> DEC controllers and DEC 8" drives cannot.  Not for any platform.
>
> Back in the day, DEC floppy users purchased pre-formatted floppies.
> If you had an RX02, you could "INIT" an RX01 floppy to RX02 use -
> essentially just rewriting the data portion of the sector to
> double-density (256 bytes per sector) and I _think_ it's possible to
> put it back.

Then I guess the question rattling around my brain is "How did I get this Elephant Memory systems disk formatted?" I know I didn't have an RX02 at the time, and I know DEC didn't do it for me as a favor. I know I bought a box of ten of them because I stuck the Elephant Memory Systems sticker on the front of my RM02 for good luck (I wonder where that drive is these days....) I thought that is why I kept the PDT11 around.

I do have a card around here called an RXV21 from Plessy or something like that, maybe it could talk to an RX01 drive and format the disks?

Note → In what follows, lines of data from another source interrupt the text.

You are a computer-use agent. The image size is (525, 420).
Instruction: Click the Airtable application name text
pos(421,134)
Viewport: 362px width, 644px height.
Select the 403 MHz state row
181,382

Darn brain, there's a hole in it somewhere around this seemingly not-interesting fact. The disk though is still here, and is formatted RX01 with programs I wrote to it 30 years ago.

I did have an H11 computer, but it did not have the H27 disk drive, or at least I have no memory of owning one after looking at that one on Ebay.

In a practical sense, I really don't need to format anything anymore: The best use for the RX01 is to bootstrap BRUSYS so I can backup the EDSI disk with the TK50. Reading old disks is nice, but the first thing I do is create a .DSK image of them on a real disk. In theory it is handy to have a small capacity disk to do image transfers from SIMH using the PDP11GUI but now that I have Kermit up I can just transfer stuff that way....

Anyone want a pile of old RX02 formatted disks? I'll trade them for a few RX01 floppies just to have and to make PD: bootable disks for all the MiniMINCs out there.

Back in the day, DEC floppy users purchased pre-formatted floppies.
If you had an RX02, you could "INIT" an RX01 floppy to RX02 use -
essentially just rewriting the data portion of the sector to
double-density (256 bytes per sector) and I _think_ it's possible to
put it back.

Hm. Well at least that makes disk alignments a lot simpler: If all the disks were originally formatted at DEC then interchange is pretty much guaranteed.

Ah DEC. Always wanted to get that last nickel from their user base.